お兄さんを捜していると言っているけど、迷子になっているのは、この子の方じゃないかな?
[メリッサ]
妨害魔法の効果で鑑定を弾かれました。
(神眼)の効果で表示を開きますか?
鑑定してみたら、そんな表示が出た。
妨害魔法?
どうやら鑑定を妨害するようなアイテムかスキルを持っているらしい。
(神眼)の効果で表示を開けるみたいだが······。
「ねぇねぇ、おにーさん。お願い〜······」
メリッサが上目遣いで迫ってきた。
······まあいいか。
メリッサにも屋台の食べ物を買ってあげた。
キラキラした目で、それらを見ている。
「ありがと〜! ······はぐはぐっ」
食べ物を渡すと、一心不乱に食べ出した。
食欲旺盛で、その点はスミレやマティアにそっくりな子だな。
無表情な二人と違って、幸せいっぱいの顔で頬張っている。
スミレとマティアも、それに対抗して食べ物を頬張る。大食い勝負をしているわけじゃないだろ?

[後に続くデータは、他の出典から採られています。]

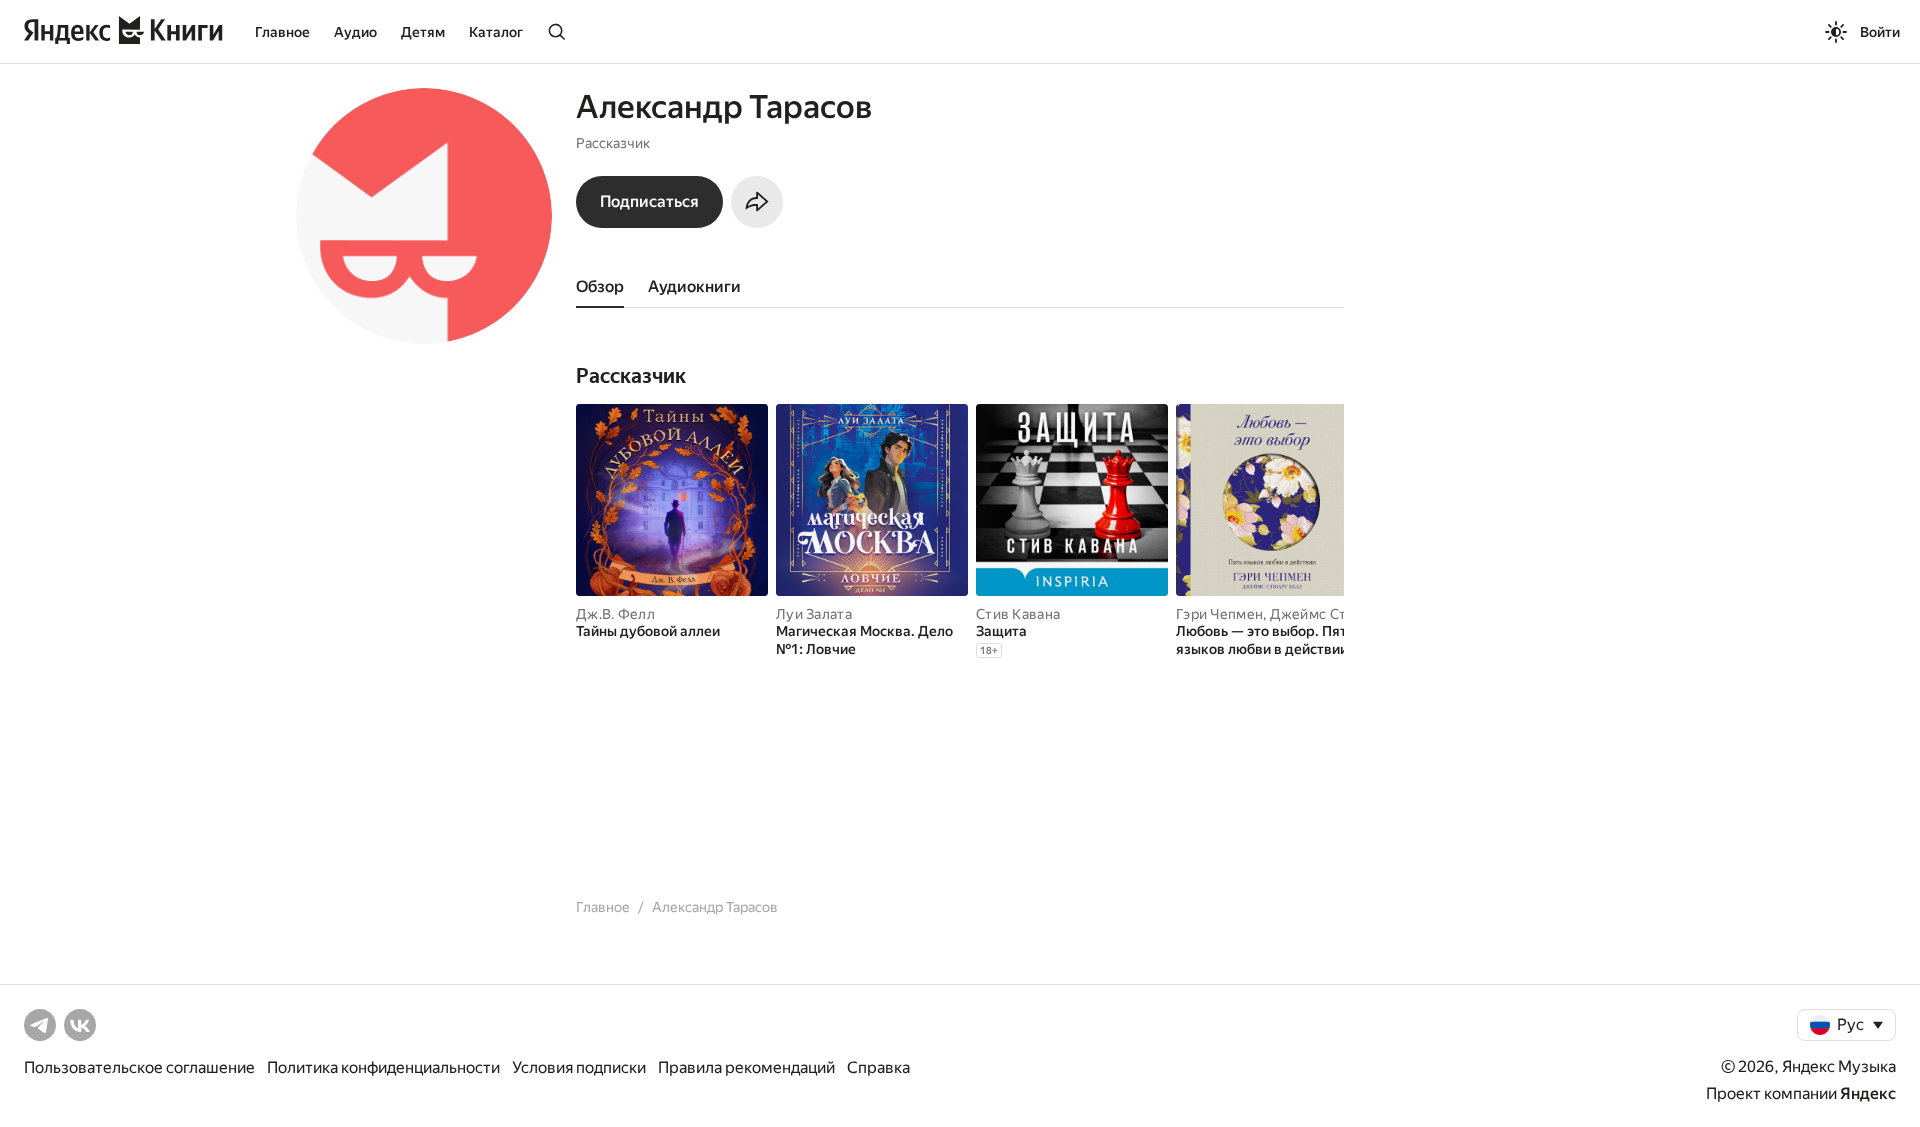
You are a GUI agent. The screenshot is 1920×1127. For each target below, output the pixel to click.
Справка (878, 1067)
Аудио (355, 32)
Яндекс (1868, 1093)
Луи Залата (814, 614)
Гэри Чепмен (1219, 614)
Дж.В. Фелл (615, 614)
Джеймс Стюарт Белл (1344, 614)
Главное (282, 32)
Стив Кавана (1018, 614)
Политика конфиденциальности (383, 1067)
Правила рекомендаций (746, 1067)
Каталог (496, 32)
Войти (1880, 32)
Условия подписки (579, 1067)
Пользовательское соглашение (139, 1067)
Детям (423, 32)
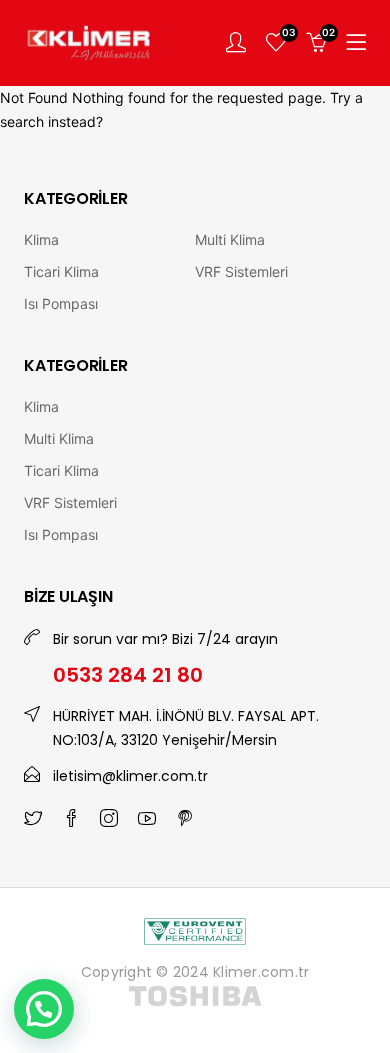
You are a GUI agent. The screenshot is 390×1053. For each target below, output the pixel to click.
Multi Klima (230, 239)
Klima (41, 239)
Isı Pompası (61, 303)
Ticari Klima (61, 271)
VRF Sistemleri (241, 271)
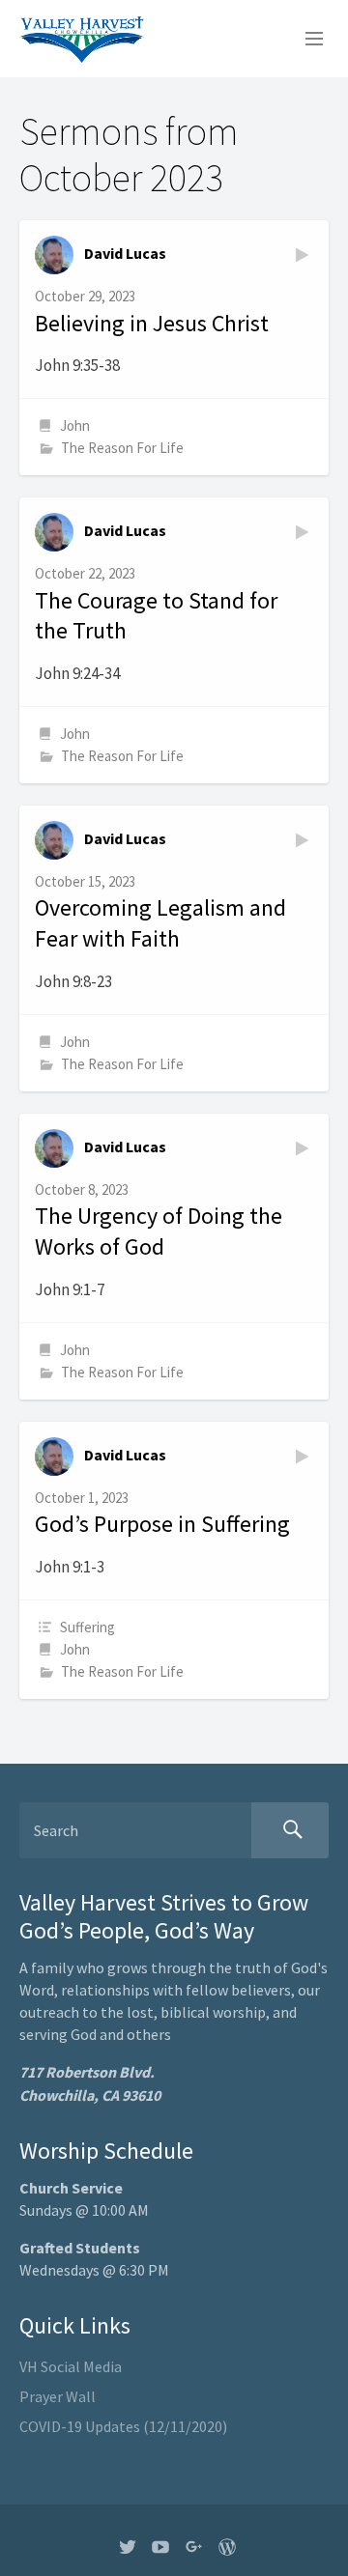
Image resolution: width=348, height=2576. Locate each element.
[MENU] (305, 39)
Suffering (87, 1627)
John (75, 425)
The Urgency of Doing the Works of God (158, 1231)
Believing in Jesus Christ (152, 323)
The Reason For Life (122, 448)
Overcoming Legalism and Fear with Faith (160, 922)
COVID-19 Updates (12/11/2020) (123, 2426)
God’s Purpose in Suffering (162, 1524)
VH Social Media (70, 2366)
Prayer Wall (57, 2396)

仲間外れみたいで寂しかったのか、シノブも三人と一緒に食べ始めた。
お子様四人が楽しそうに屋台を回っていく。
オレはすでにお腹が膨れているが、四人が満足するまで付き合ってあげるか。
「スミレにマティア、シノブ······そしておにーさんがレイだね! 覚えたよっ」
それぞれ自己紹介をした。
お互いに人見知りしない性格のようで、すぐにシノブ達と仲良くなっていた。
「メリッサ殿のお兄さんは、どんな人物でござるか?」
「バル兄はすっごく強くて頼りになるんだよ! ただ顔がちょっと怖いから、よくみんなに恐れられたりするんだけどね!」
メリッサの説明では、お兄さんがどういう人物かいまいちわからない。
「······それなら、ご主人様だって強くて頼りになる」
「ユウも、つよくてたよりになる······」
スミレとマティアが何やら謎の対抗心を持って言う。
「強くて顔が怖いけど、バル兄は子供みたいなところもあってね〜。そのギャップがなんとも――――――」
――――――ゴンッ!!!
メリッサの言葉の途中で、鈍い音が響いた。
背後に長身の男が立っていて、メリッサの頭に思い切りゲンコツを振り下ろしたようだ。
「やっと見つけたぞ! 初対面の相手に何言ってやがんだ、このバカ」
「いっ······たぁ〜〜!? バ、バル兄······手加減してよ! 死んじゃうかと思ったじゃん!」
「ケッ、てめえがそんな程度で死ぬか。それにちゃんと手加減してやったぞ」
涙目で男に抗議するメリッサ。
どうやら、この男がお兄さんみたいだな。
少し柄が悪いが、イケメン風の顔立ちの人物だ。
長身に加えて髪も長く、後ろ姿は女性と間違うかもしれない。
[バルフィーユ] 鑑定不能
(神眼)の効果が打ち消されました。
この男も鑑定できない。
メリッサと違い、(神眼)の効果も打ち消されてしまった。
つまりは相当な実力者だということだ。